Anisa memejamkan mata, menarik napas panjang.
“Kamu datang ke sini untuk apa, sebenarnya Mas? Minta aku kasihani kamu dengan kondisi kamu yang sekarang?”
“Nggak Nis… aku datang untuk minta maaf. Untuk semua luka yang aku buat. Aku janji, aku bakal perbaiki semuanya. Aku bakal menikahi kamu secara resmi, sah, di hadapan Tuhan dan hukum.

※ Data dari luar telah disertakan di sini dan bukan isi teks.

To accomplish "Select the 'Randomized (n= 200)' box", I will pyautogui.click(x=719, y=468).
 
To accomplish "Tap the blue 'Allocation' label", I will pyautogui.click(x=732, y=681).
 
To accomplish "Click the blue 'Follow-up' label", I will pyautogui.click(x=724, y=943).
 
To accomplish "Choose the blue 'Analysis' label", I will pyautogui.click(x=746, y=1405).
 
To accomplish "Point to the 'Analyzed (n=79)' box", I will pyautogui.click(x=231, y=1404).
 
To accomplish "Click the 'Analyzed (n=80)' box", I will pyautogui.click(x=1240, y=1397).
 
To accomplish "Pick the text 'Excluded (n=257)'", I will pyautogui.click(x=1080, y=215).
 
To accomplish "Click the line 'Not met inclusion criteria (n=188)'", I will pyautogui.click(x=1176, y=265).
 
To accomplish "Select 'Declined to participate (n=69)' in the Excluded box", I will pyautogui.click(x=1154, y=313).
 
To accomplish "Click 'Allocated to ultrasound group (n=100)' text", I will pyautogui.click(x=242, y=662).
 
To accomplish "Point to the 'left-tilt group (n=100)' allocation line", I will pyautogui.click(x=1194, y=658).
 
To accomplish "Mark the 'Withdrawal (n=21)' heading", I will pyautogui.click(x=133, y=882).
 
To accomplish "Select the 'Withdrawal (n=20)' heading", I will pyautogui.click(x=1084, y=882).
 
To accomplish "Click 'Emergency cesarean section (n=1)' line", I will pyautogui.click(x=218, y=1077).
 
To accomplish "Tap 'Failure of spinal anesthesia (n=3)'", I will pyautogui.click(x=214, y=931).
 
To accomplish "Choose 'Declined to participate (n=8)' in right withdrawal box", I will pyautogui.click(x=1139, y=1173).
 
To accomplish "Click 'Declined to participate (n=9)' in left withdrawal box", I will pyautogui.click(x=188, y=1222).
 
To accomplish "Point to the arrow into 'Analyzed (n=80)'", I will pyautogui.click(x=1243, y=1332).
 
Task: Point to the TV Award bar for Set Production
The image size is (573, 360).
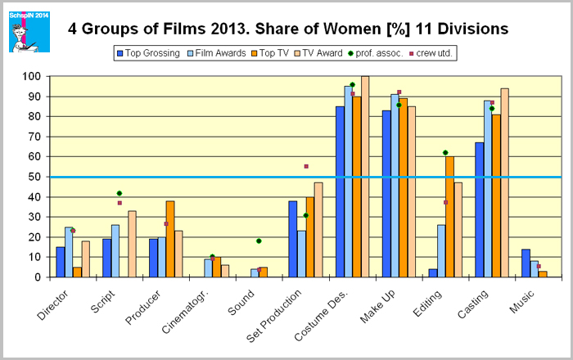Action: (x=318, y=230)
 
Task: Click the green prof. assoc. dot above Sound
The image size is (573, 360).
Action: (x=259, y=241)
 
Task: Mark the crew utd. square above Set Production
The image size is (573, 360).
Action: (x=306, y=166)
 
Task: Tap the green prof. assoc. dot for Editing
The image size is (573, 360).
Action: (x=445, y=153)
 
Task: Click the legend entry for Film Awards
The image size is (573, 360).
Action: (x=219, y=53)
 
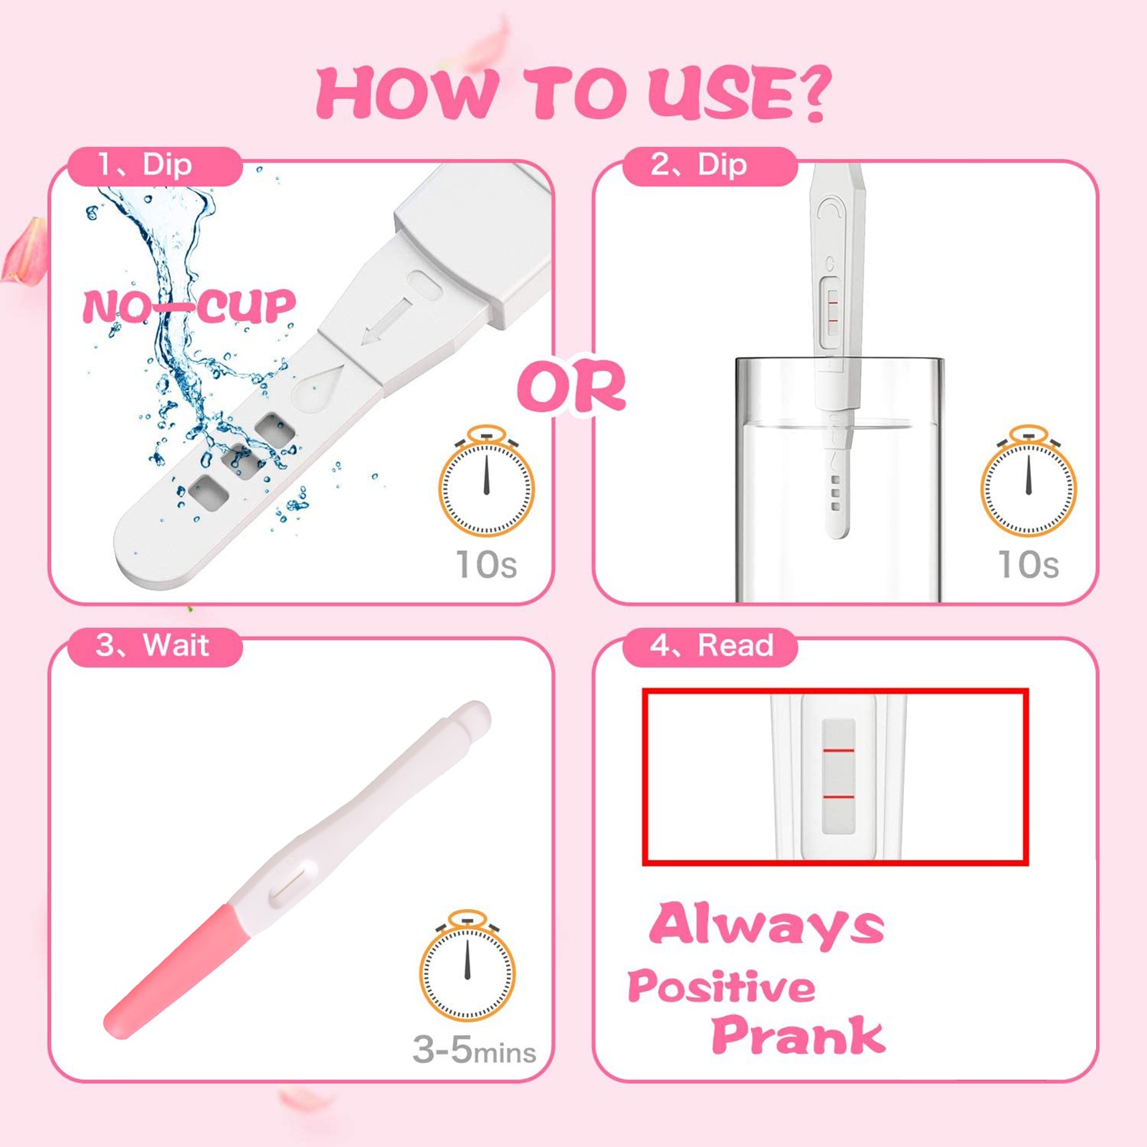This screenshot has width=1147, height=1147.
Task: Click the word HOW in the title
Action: click(x=406, y=93)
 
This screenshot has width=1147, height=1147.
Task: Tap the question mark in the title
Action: click(x=807, y=92)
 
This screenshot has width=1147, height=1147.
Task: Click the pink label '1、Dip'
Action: click(x=155, y=166)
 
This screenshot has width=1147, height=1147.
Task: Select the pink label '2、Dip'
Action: click(x=710, y=166)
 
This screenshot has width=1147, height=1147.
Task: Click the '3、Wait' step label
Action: click(x=155, y=646)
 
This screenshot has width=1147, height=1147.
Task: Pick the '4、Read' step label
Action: click(x=710, y=646)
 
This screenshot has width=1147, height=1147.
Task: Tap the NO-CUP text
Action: click(x=189, y=307)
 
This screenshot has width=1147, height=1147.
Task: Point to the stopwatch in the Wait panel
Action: click(x=467, y=966)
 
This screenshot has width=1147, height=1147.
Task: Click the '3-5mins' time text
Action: click(x=474, y=1050)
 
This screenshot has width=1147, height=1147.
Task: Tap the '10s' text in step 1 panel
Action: click(x=487, y=564)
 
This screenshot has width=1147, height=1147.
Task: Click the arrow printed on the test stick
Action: click(x=387, y=321)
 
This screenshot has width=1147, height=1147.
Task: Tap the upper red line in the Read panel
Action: click(x=838, y=751)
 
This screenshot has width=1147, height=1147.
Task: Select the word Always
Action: click(x=766, y=925)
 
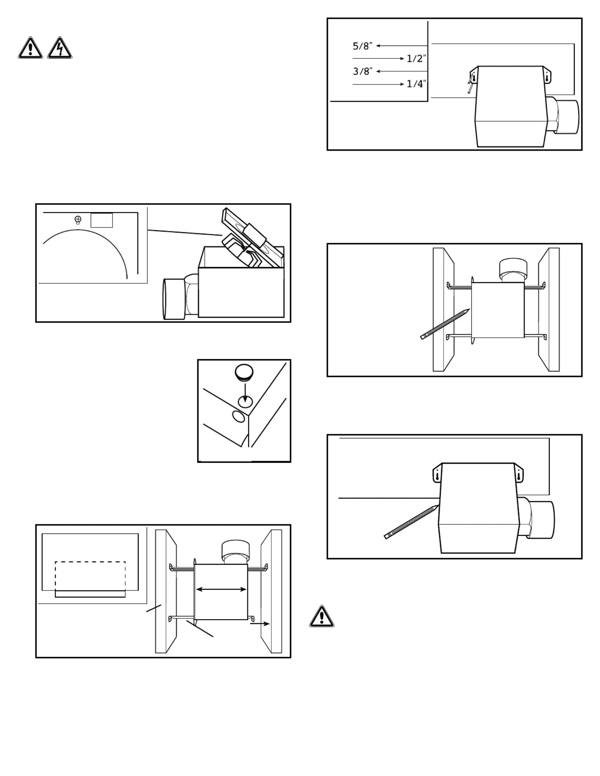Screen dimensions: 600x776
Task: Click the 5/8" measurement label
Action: (362, 46)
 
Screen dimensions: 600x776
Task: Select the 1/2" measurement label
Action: (416, 58)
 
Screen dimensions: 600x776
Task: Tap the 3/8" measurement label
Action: (362, 71)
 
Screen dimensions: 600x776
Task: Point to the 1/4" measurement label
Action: (416, 84)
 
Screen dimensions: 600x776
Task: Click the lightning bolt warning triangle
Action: (60, 48)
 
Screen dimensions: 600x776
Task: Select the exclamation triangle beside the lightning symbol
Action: (30, 48)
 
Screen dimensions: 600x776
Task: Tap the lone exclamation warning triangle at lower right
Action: (322, 616)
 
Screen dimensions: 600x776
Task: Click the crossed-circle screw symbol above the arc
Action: (78, 219)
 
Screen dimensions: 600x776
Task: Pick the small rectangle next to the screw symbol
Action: (101, 220)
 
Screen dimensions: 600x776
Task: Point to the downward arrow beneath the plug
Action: (245, 392)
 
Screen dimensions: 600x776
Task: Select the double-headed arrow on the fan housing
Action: (221, 589)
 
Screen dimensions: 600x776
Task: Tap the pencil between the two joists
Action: (445, 324)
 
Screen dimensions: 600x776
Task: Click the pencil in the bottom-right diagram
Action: (411, 522)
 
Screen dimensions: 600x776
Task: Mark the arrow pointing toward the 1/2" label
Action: (378, 58)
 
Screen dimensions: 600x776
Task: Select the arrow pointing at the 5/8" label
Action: (401, 46)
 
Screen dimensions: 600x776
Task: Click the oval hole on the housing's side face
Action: (238, 417)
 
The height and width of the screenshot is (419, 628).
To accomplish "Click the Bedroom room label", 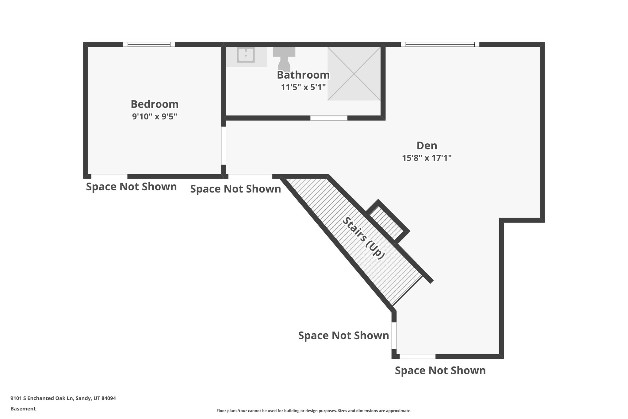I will point(155,104).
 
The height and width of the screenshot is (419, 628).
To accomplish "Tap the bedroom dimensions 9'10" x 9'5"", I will point(155,117).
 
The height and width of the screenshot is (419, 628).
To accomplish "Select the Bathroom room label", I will point(303,75).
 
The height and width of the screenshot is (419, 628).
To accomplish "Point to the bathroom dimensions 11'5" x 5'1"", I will point(303,87).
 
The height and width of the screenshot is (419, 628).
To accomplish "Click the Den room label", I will point(427,145).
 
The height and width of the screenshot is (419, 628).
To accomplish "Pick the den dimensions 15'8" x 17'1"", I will point(427,158).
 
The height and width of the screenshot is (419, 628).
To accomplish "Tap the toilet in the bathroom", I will point(284,60).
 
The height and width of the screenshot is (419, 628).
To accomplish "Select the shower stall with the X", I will point(354,74).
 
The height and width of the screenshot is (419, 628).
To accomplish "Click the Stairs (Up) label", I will point(363,238).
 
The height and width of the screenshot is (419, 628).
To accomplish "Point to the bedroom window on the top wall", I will point(149,45).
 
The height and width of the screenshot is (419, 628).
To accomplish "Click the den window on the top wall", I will point(440,45).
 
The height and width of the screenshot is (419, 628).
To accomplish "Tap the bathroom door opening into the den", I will point(328,118).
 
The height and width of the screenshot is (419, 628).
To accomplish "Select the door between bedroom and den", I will point(224,146).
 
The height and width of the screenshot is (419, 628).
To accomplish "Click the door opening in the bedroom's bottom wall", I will point(109,177).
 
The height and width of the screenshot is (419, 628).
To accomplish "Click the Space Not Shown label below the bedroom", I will point(131,187).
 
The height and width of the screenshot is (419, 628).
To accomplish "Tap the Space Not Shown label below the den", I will point(440,371).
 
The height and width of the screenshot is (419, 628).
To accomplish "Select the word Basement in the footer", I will point(23,409).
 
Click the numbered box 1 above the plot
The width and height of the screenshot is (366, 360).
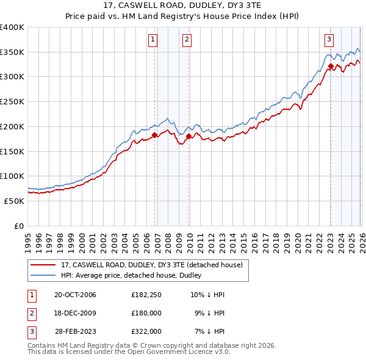pyautogui.click(x=152, y=40)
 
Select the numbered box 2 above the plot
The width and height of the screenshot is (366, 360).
pyautogui.click(x=186, y=40)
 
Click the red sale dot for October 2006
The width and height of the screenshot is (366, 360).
pyautogui.click(x=155, y=135)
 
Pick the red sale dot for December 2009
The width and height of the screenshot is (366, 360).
pyautogui.click(x=189, y=136)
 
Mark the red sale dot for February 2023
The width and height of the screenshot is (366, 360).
pyautogui.click(x=331, y=66)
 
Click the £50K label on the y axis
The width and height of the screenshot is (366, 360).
pyautogui.click(x=14, y=201)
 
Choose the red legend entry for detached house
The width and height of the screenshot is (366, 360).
pyautogui.click(x=152, y=265)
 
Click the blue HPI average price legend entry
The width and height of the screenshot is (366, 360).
pyautogui.click(x=135, y=276)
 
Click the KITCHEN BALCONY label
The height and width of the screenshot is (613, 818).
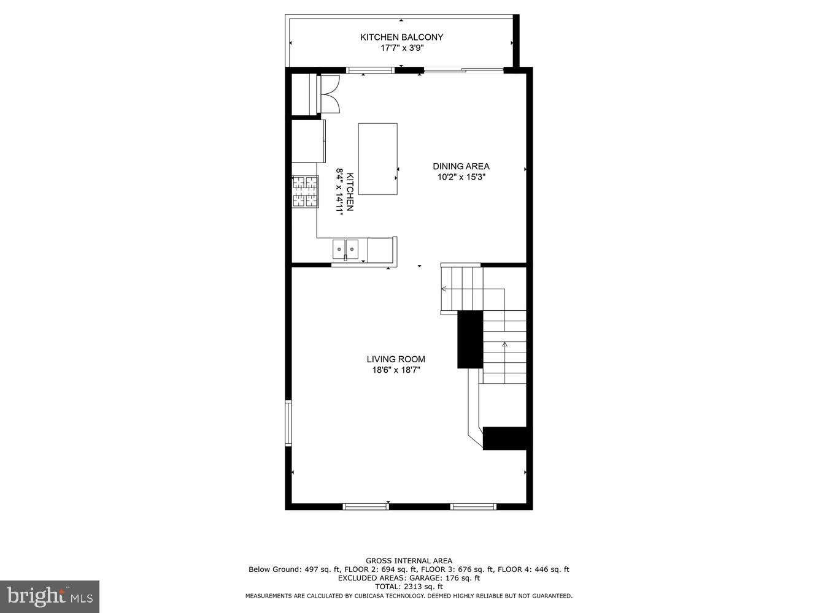401,37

Aku cuma mau menebus kesalahanku.”
Suara Bima bergetar. Ia hampir berlutut, tapi Anisa cepat-cepat menahan.
“Jangan seperti ini, Mas. Gak enak di liat sama anak-anak .”
“Kenapa? Aku tulus, Nisa.”
“Tulus?” Anisa menatapnya akhirnya, mata itu penuh luka, tapi juga keteguhan. “Aku nggak tahu lagi mana yang tulus dari kamu, Mas. Dulu kamu semena-mena sama aku. Aku pikir kamu bisa memperlakukan aku dengan layak. Tapi kenyataannya, semua hanya permainan uang dan kebanggaan.”
Bima terdiam. Hujan mulai turun lagi, rintik-rintik membasahi halaman panti.
“Aku nggak minta kamu percaya sekarang. Tapi tolong kasih aku kesempatan buat buktiin semua nya Nis. Aki janii aku akan berubah. aku sadar ternyata pilihan orang tua aku sudah tepat, hanya saja waktu itu aku dibutakan oleh cinta. dan ternyata wanita yang aku cintai mati-matian hanya menginginkan hartaku saja. Dia sangat berbeda dengan kamu, aku bisa melihat ketulusan dari mata kamu.”
“Kesempatan itu udah habis, Mas,” jawab Anisa pelan tapi tegas. “Kita masing-masing udah punya jalan hidup sendiri. Aku bahagia di sini. Aku tenang.”
Bima menatapnya tak percaya.
“Kamu nggak punya rasa sama aku sama sekali?”
“Punya atau tidak itu bukan alasan untuk kembali pada sesuatu yang pernah menghancurkan, Mas”
“Aku akan berubah, Nisa.”
“Mungkin iya. Tapi mental dan hati ku gak bisa melanjutkan semua nya. Lagian kita gak ada ikatan apa-apa. Jadi kita bisa berpisah seperti ini tanpa harus urus ini dan itu. Aku bebas mengejar kebahagiaan aku, begitupun dengan mas.”
Air mata mulai jatuh di pipi Bima. Ia menunduk, memejamkan mata keras-keras.
“Jadi ini… akhir kita?"
“Bukan akhir,Mas” Anisa tersenyum samar. “Ini awal. Awal dari hidup yang lebih baik, buat kita berdua. Aku harap kamu bisa nemukan gadis yang benar-benar tulus mencintai kamu, bukan karena status atau harta.”
Bima mengangguk pelan, suaranya parau.
“Dan kamu?”
“Aku cuma ingin hidup tenang dan damai sembari mengejar cita-cita aku,” jawab Anisa lembut. “Biar Tuhan yang atur sisanya.”
Mereka terdiam cukup lama. Hanya suara hujan yang menemani. Bima akhirnya melangkah mundur.Ia menatap sekali lagi wajah Anisa—wajah yang dulu ia sakiti, kini justru terlihat begitu kuat dan berwibawa.
“Terima kasih, Nisa,” bisiknya lirih. “Terima kasih karena kamu masih mau dengerin aku hari ini.”
“Hati-hati di jalan,Mas Bima,” jawab Anisa singkat, lalu berbalik membantu anak-anak lagi.
Bima berjalan keluar dari panti dengan langkah berat. Setiap tetes hujan di wajahnya terasa seperti penebusan kecil atas dosa yang terlalu besar. Dan di balik jendela, Anisa memandangi punggung Bima yang menjauh… lalu menutup matanya sambil berdoa lirih,
“Semoga kamu benar-benar menemukan kebahagiaanmu, Mas… bukan karena harta, tapi karena cinta yang sesungguhnya.”
Bima pergi dengan perasaan hancur, Iya sangat berharap Anisa bisa kembali bersamanya memulai hidup yang baru sebagai suami istri yang sah di mata agama dan juga hukum. tapi sepertinya Anisa sudah terlanjur trauma hidup dengannya. kilasan-kilasan kejadian ketika Bima memperlakukan Anisa tidak adil pun terlintas begitu saja memenuhi pikirannya, dan akhirnya Bima sadar jika tu semua adalah ulah dari Luna, wanita yang dulu sangat ia cintai bahkan ia rela melawan kehendak orang tuanya demi mempertahankan Luna.